Well, for me, the hardest part about learning to hit confirm was simply landing a stubby jab/short on a moving target, and then instantly switching my attention to performing the hit-confirm combo I’d worked on. The act of choosing to block/follow through wasn’t really something I felt the need to practice at any point.

I doubt that the OP is trying to learn how to practice quickly switching his combo ending, but rather how he can practice landing combos that don’t start with a slow/unsafe attack (the point of a hit-confirm). This in my view can’t really be done in training mode.

That said, I could be completely wrong about this if I just didn’t have the same kinds of difficulties as other people.


i agree with all arguments. i do see where Uroboric is coming from. When i started out i could do most combos, hit comfirms etc… in training mode but failed horribly during matches. I had to concentrate on other things to be able to add them into my game. However i still do feel training mode is very important from the start for all the reasons mentioned above. Even though it might be hard landing combos, the practice from training mode is still improving your dexterity


dude, don’t focus on training, play real games brother


Well, with hit confirming, it also depends on the player and character. Some people just have better reactions while some characters have longer hit confirms. I have bad reactions and my characters usually have shorter hit confirm windows. So training mode helped me a lot in this department.


Hit confirms can be made easier but you’re going to have to figure out those hit confirms yourself. What I mean by this is that start putting assists in your combos/hit confirms. An example would be like if you were playing Task/Ammy (Task has easy hitconfirms, just giving an example…). Let’s say you go for a dash in c.L-M, s.H confirm. If that confirm is too hard, add in by calling Ammy’s cold star assist after the s.H. Rather, hit s.H and Ammy assist at the same time. After that, do a qcf+L to shoot a legion arrow. This situation you have here is an easy hit confirm. If they block this string, the combo will still be safe since Ammy keeps it safe. If it hits, you’ll be able to combo after the arrow because Ammy’s coldstar still keeps them locked in. Just figure out how your team can use these kinds of tactics to be able to hit confirm easier.

To keep it simple, keep hitting the combo until it works, you never knew when your opponent might let go of block or try to chicken block your shit. Go in with the mindset that even if they’re blocking, keep the combo going with the assist. You never know, its Marvel.


How I practice hit confirms on ssf4 cause I main bison. I but the dummy on the easiest difficulty, once you do it about 2 or 3 times in a row go up a difficulty until you can do it at the highest, then you can kinda relax a little more when you play online


And it can be done in training, I just don’t like the CPU just stand there, I make fight me 2 (doesn’t feel nothing like online but it does help)


A valid concern. I never said that practicing this in training mode would ever be 100% effective in a live match, but it’ll get you started. After all, if you don’t understand why doing stubby shorts and jabs is important to your game, or even how to do it, it’s going to be more difficult to develop that skill while playing for reals. Think of it as a preparation for trying to attempt hit confirms in a live match. Of course in Marvel, you can learn quite a LOT of combos and setups, but that game is WAY more combo and mix-up oriented than SF games.
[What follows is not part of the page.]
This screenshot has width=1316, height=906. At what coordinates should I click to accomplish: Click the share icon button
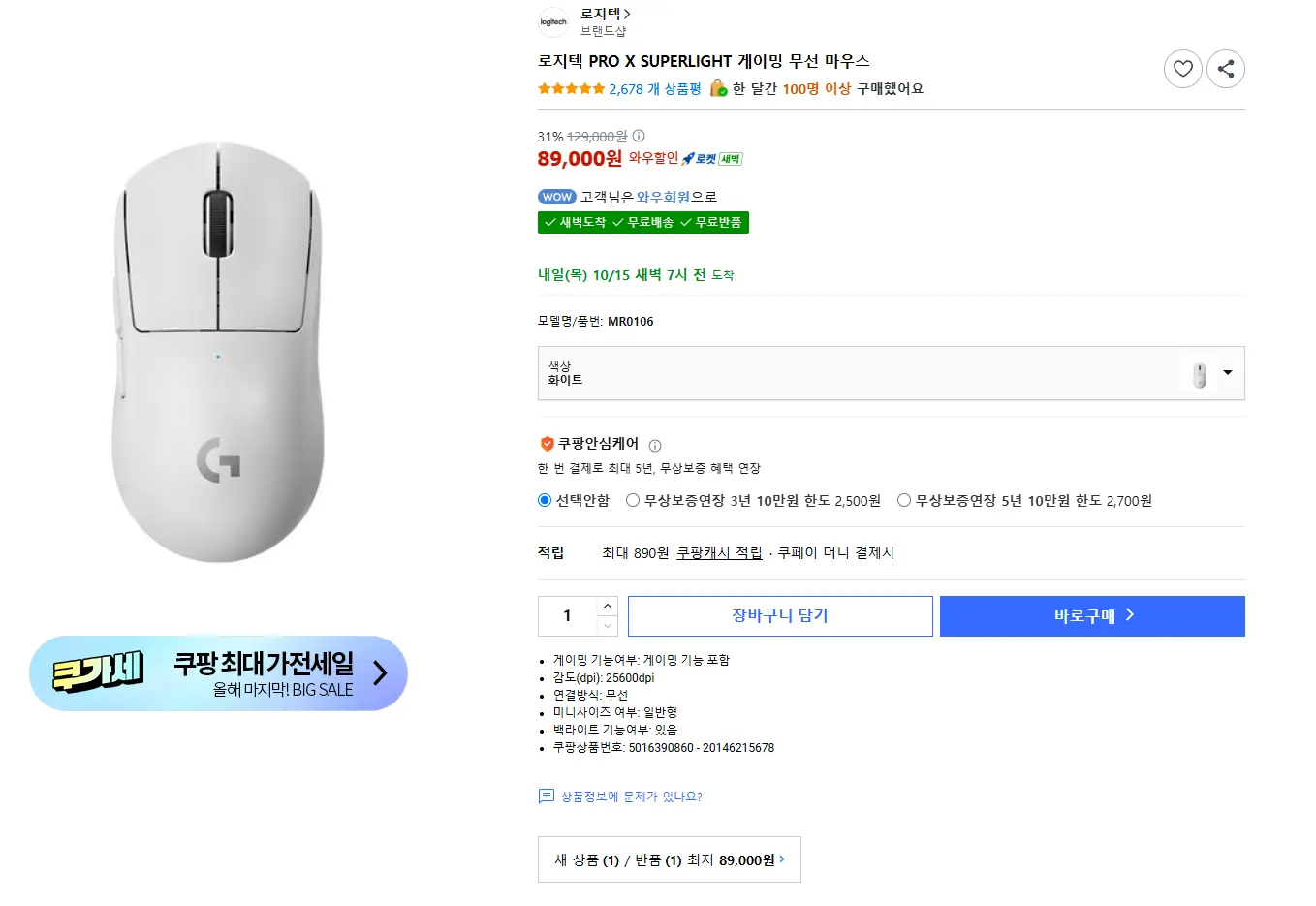point(1226,69)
And some new players do have difficulty trying to hit confirm. Most players aren’t aware of how crucial reactions are not just in trying to anti-air a jump in, but for identifying what hit stun and block stun look, feel, and sound like. Personally I don’t think anything can be fully trained in training mode, but it’s a great way to develop specific goals to achieve while you play your matches. Goal-oriented training produces far better results than just sitting there in your underwear grinding out matches without putting much thought or effort into your matches.

I’d appreciate it if you’d stop writing meaningless posts and stop creating threads with poor content.